At the University of B.C., which boasts over 6,000 international students, Karen McKellin, Associate Director for UBC’s International Student Initiative said that while the majority of foreign students return to their homelands with their “cache” degrees, Canada should be encouraging those students to deploy their education in the country that gave it to them.
“The government has moved recently to allow international students to stay beyond their degree for three years,” she said. “That’s been a very attractive option.”
“Canada is a newcomer to this,” added McKellin, who said Australia, Great Britain and the United States are at the forefront of Canada’s competition for overseas students.
“Other countries make efforts to invite students that have been educated in their countries to stay there.”
Like Advanced Education Minister Murray Coell, UBC’s McKellin says B.C. is in no danger of being lost in the mix of a national brand initiative.
“The national brand will help provinces position themselves - most people in the the world when they think of Canada, they don’t think of individual provinces.”
In the quest for international students, McKellin says Canada’s first challenge is to get prospective students to “look beyond the 49th parallel,” or the United States.
“It’s important that we get them to think of Canada as an option first and then look at the different options across the country,” she said.
SFU’s Carolyn Hanna agrees that Canada is moving in the right direction by leaving the door to permanent residency open through education outreach overseas.

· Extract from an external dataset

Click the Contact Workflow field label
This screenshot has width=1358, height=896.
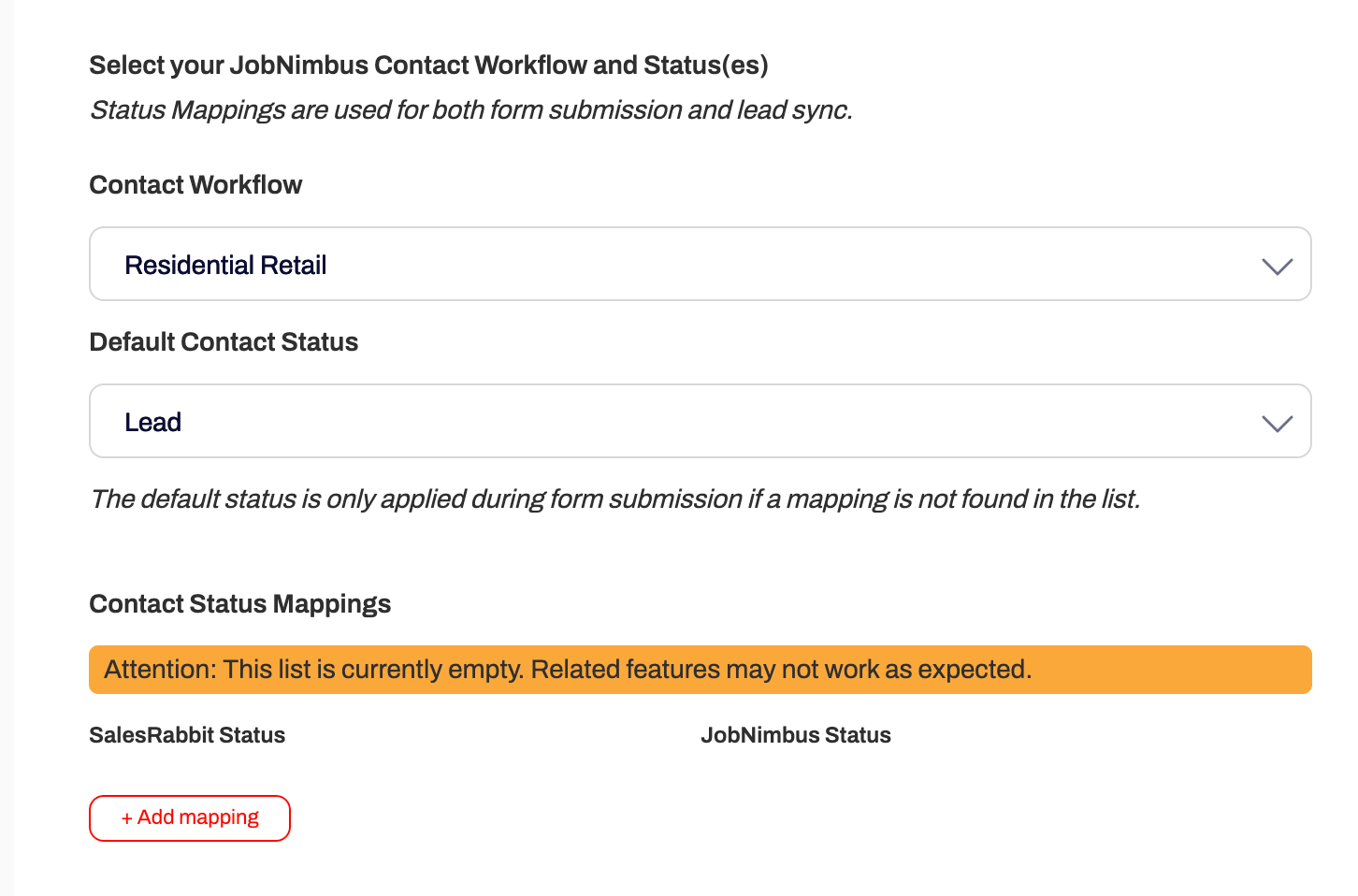pos(195,185)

“These changes show a strong recognition by the Canadian government that international students educated here are an excellent source of talent for Canada’s labour market because they can easily integrate into Canadian society and alleviate labour market demands in certain sectors,” she said. “In addition, international students educated in Canada will not face the challenges of foreign credential recognition that have been a cause of concern for so many other skilled workers in this country.”
Minister Coell concurs, there are long-term objectives behind the raft of initiatives Canada has brought in to play in the international academic arena.
“The B.C. experience is often so positive for many international students, that they are willing to immigrate to our beautiful province as welcome contributors, who help ease the challenge of labour shortages we face,” he said, adding 1.1 million B.C. job openings are anticipated between 2005 and 2015.